Turn the records that start with the line containing "The height and width of the screenshot is (444, 790)." and end with the line containing "Looking at the screenshot, I should [x=427, y=19]." into a numbered list, leaving out blank lines. Include both of those lines and list only the lines between them.

>> Begin

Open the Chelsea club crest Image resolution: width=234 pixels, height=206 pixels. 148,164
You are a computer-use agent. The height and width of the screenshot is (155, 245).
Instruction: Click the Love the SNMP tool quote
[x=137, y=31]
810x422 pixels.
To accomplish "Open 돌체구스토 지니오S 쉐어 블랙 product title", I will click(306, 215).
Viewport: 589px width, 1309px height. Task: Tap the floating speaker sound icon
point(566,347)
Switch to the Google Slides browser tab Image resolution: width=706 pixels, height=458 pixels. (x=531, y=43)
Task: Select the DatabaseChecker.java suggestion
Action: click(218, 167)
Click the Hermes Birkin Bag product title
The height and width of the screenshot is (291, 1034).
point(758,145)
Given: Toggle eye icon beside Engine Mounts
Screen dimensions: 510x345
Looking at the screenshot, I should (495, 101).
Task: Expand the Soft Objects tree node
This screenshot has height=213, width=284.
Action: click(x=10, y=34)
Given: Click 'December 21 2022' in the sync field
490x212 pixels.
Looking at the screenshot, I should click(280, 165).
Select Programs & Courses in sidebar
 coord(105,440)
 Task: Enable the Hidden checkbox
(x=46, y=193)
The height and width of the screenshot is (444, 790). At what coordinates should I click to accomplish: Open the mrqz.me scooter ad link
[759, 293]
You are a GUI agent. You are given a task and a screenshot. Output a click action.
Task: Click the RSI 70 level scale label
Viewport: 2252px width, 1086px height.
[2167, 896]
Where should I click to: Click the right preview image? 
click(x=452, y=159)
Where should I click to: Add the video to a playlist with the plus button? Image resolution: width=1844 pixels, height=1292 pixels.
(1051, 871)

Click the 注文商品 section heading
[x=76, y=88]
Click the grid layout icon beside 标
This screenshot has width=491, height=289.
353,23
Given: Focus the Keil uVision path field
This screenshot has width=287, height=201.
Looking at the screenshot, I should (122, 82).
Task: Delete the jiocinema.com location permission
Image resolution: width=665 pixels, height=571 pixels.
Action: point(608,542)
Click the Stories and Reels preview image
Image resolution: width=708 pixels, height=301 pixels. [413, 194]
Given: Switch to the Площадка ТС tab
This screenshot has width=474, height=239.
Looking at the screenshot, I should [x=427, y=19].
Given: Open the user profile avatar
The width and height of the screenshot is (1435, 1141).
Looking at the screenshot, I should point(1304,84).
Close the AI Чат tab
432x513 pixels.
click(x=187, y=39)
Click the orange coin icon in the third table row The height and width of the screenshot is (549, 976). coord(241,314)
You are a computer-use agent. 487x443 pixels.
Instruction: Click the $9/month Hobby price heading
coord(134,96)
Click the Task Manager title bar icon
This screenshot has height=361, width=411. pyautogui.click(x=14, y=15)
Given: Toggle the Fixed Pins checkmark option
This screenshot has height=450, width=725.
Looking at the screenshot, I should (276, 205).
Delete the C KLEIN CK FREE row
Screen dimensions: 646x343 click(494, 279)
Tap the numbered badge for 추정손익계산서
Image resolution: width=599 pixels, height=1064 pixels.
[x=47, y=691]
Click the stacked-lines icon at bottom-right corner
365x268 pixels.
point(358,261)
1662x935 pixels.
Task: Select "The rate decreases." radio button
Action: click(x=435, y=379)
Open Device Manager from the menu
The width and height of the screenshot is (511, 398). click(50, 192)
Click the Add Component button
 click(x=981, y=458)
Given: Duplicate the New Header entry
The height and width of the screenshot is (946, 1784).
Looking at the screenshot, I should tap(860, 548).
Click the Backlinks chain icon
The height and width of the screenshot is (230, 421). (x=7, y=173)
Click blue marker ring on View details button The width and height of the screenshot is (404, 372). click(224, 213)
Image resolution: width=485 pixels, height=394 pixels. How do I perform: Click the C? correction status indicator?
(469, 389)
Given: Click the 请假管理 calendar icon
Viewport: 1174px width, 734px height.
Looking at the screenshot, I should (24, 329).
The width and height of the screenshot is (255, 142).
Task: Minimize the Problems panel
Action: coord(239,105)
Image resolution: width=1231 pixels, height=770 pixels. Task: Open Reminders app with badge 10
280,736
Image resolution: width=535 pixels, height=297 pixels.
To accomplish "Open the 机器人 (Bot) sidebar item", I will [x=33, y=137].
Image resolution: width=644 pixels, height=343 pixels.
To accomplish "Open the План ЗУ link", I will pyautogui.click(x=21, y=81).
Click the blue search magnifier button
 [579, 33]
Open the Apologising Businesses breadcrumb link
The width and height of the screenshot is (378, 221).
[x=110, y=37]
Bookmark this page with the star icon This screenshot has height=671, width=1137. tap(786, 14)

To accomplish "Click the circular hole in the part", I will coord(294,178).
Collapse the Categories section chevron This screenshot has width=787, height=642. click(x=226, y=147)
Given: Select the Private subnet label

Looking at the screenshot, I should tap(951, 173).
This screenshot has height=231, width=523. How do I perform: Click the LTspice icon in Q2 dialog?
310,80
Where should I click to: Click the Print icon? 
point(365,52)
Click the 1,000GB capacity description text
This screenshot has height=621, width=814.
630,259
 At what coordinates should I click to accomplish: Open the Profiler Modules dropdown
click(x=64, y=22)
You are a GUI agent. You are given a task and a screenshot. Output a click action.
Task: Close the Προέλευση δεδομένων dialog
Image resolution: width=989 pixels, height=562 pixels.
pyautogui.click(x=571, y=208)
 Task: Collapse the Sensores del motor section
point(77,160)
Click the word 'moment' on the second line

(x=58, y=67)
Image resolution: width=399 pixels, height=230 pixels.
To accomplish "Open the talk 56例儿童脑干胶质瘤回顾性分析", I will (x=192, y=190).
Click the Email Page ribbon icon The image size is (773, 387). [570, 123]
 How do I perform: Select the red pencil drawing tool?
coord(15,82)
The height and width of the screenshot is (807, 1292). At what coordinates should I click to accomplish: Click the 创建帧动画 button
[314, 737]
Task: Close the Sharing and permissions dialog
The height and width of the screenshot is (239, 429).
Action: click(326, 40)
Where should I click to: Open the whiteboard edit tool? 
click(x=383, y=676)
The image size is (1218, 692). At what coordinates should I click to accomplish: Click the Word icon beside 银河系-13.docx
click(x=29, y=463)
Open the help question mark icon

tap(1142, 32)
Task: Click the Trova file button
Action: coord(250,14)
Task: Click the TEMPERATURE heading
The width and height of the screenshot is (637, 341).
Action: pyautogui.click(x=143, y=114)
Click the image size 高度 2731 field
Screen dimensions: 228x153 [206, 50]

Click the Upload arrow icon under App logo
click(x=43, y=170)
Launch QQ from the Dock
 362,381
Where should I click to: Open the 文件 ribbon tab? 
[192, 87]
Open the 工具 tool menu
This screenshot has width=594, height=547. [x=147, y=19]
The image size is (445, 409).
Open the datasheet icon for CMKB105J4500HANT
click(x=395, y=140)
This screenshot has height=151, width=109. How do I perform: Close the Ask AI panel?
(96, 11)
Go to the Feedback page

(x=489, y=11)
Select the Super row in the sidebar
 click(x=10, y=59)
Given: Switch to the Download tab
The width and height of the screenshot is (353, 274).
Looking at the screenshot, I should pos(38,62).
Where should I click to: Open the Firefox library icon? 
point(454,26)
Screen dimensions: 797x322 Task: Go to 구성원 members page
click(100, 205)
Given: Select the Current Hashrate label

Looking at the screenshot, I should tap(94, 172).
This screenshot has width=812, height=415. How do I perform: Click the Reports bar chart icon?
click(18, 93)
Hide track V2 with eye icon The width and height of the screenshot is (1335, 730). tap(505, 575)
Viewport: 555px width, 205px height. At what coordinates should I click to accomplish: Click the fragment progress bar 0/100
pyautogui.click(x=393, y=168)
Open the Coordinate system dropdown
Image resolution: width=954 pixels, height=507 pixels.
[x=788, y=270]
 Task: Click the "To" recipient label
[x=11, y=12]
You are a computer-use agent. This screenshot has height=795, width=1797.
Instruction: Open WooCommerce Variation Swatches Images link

>> End

→ **Solved problem**:
1. The height and width of the screenshot is (444, 790). At what coordinates should I click to accomplish: Open the mrqz.me scooter ad link
2. [759, 293]
3. You are a GUI agent. You are given a task and a screenshot. Output a click action.
4. Task: Click the RSI 70 level scale label
5. Viewport: 2252px width, 1086px height.
6. [2167, 896]
7. Where should I click to: Click the right preview image? 
8. click(x=452, y=159)
9. Where should I click to: Add the video to a playlist with the plus button? Image resolution: width=1844 pixels, height=1292 pixels.
10. (1051, 871)
11. Click the 注文商品 section heading
12. [x=76, y=88]
13. Click the grid layout icon beside 标
14. This screenshot has width=491, height=289.
15. 353,23
16. Given: Focus the Keil uVision path field
17. This screenshot has width=287, height=201.
18. Looking at the screenshot, I should (122, 82).
19. Task: Delete the jiocinema.com location permission
20. Image resolution: width=665 pixels, height=571 pixels.
21. Action: point(608,542)
22. Click the Stories and Reels preview image
23. Image resolution: width=708 pixels, height=301 pixels. [413, 194]
24. Given: Switch to the Площадка ТС tab
25. This screenshot has width=474, height=239.
26. Looking at the screenshot, I should [x=427, y=19].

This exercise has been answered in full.